Please copy the switchgear thread from the words "why have a ct" through "like it to me.", renaming "buss bars" to "busbars" wherever it occurs.
BEGIN TEXT PASSAGE
# Switchgear 1.1



## Wmackay (Sep 22, 2010)

Any body Know 
1. what this is 
2. what is happening (root cause)


----------



## daveEM (Nov 18, 2012)

I see you figured out how to post a pic.

I don't know. Did you look up? Perhaps a body in the rafters. 

Someone smarter than me will be along.


----------



## Wmackay (Sep 22, 2010)

yes got the pic
lt is dripping from The "coil" around the neutral bus


----------



## Nick0danger (Aug 19, 2012)

Some weird harmonics, that are causeing the dielectric material to melt on the CT?


----------



## Wmackay (Sep 22, 2010)

why have a ct on the neutral


----------



## Nick0danger (Aug 19, 2012)

No idea but that is most likely what it is. Are there VFD,s being feed perhaps there monitoring the buss bars, to ensure the VFD;s work right. It might not be a CT but sure looks like it to me.


----------



## Wmackay (Sep 22, 2010)

I thought so to maybe part of NGR monitoring but why would it be resting on the bus bar
and is there a danger here


----------



## 8V71 (Dec 23, 2011)

Did anyone look around back to see if the rear mount broke off?


----------



## macmikeman (Jan 23, 2007)

The CT secondary circuit was opened while the primary was energized causing a meltdown of the CT coil windings insulation material.


----------



## Wmackay (Sep 22, 2010)

All I have is the pic sent to me but I will ask


----------



## Pharon (Jan 20, 2014)
END TEXT PASSAGE
BEGIN RECORDS
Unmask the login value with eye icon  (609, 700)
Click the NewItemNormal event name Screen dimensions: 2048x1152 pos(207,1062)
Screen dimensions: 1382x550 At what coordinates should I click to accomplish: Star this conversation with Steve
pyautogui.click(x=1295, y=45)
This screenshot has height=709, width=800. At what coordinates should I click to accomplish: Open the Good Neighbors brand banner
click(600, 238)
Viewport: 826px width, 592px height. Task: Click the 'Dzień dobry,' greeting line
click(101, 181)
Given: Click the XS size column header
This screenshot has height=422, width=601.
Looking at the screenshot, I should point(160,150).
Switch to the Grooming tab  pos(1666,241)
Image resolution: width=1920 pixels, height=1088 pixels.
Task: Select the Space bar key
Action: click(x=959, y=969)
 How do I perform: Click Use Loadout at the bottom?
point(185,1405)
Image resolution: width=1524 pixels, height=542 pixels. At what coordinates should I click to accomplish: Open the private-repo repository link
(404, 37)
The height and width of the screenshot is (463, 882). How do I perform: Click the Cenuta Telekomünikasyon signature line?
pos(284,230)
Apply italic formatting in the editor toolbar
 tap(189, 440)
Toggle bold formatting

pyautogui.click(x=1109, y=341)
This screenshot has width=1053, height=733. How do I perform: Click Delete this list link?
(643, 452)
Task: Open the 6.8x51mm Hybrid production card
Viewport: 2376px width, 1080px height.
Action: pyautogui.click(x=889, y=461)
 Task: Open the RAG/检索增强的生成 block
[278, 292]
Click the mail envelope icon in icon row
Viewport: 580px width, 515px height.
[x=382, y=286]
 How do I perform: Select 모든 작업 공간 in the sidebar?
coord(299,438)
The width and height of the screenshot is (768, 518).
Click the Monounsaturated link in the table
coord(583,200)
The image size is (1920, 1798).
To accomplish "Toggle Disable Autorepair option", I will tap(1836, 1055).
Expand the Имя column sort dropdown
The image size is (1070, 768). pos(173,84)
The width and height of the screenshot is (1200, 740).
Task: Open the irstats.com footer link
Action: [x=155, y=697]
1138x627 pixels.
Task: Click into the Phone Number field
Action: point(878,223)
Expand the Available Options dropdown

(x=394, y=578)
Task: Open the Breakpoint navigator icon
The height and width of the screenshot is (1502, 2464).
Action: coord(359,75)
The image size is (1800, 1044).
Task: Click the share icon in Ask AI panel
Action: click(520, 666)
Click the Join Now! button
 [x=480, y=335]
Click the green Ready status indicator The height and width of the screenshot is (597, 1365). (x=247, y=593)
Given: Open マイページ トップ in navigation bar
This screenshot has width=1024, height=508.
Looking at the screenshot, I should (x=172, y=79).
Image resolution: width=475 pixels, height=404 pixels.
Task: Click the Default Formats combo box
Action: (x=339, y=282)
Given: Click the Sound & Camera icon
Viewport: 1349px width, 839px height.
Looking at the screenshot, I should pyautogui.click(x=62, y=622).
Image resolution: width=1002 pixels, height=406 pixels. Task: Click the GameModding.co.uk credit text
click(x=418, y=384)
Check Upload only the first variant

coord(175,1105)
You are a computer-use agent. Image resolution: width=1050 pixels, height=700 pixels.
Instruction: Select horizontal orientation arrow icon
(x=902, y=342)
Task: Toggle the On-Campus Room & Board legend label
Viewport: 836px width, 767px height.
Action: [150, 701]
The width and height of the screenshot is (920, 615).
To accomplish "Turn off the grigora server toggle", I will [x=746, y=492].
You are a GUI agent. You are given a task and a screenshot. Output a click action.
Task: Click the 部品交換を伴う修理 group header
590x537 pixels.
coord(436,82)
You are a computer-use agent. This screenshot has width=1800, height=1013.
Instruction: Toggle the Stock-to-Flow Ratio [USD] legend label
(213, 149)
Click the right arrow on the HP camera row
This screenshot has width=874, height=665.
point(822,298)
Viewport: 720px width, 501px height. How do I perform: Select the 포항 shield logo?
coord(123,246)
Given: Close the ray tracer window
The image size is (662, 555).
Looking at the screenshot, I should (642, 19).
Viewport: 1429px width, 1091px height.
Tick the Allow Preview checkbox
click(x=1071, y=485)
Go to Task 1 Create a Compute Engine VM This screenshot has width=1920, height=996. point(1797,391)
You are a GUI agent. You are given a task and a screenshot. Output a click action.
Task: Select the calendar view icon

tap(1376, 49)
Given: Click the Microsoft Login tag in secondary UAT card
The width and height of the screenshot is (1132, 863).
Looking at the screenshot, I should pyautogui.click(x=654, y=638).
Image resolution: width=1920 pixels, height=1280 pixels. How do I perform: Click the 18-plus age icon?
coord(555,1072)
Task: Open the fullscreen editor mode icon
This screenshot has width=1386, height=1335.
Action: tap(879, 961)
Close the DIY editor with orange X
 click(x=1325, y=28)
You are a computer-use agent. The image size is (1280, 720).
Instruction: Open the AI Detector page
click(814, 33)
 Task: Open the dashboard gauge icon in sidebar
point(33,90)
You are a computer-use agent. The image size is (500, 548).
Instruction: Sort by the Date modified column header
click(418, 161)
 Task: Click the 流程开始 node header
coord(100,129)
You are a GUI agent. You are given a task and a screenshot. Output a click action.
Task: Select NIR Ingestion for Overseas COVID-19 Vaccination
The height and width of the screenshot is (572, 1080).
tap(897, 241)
END RECORDS
- OUTPUT -
why have a ct on the neutral


----------



## Nick0danger (Aug 19, 2012)

No idea but that is most likely what it is. Are there VFD,s being feed perhaps there monitoring the busbars, to ensure the VFD;s work right. It might not be a CT but sure looks like it to me.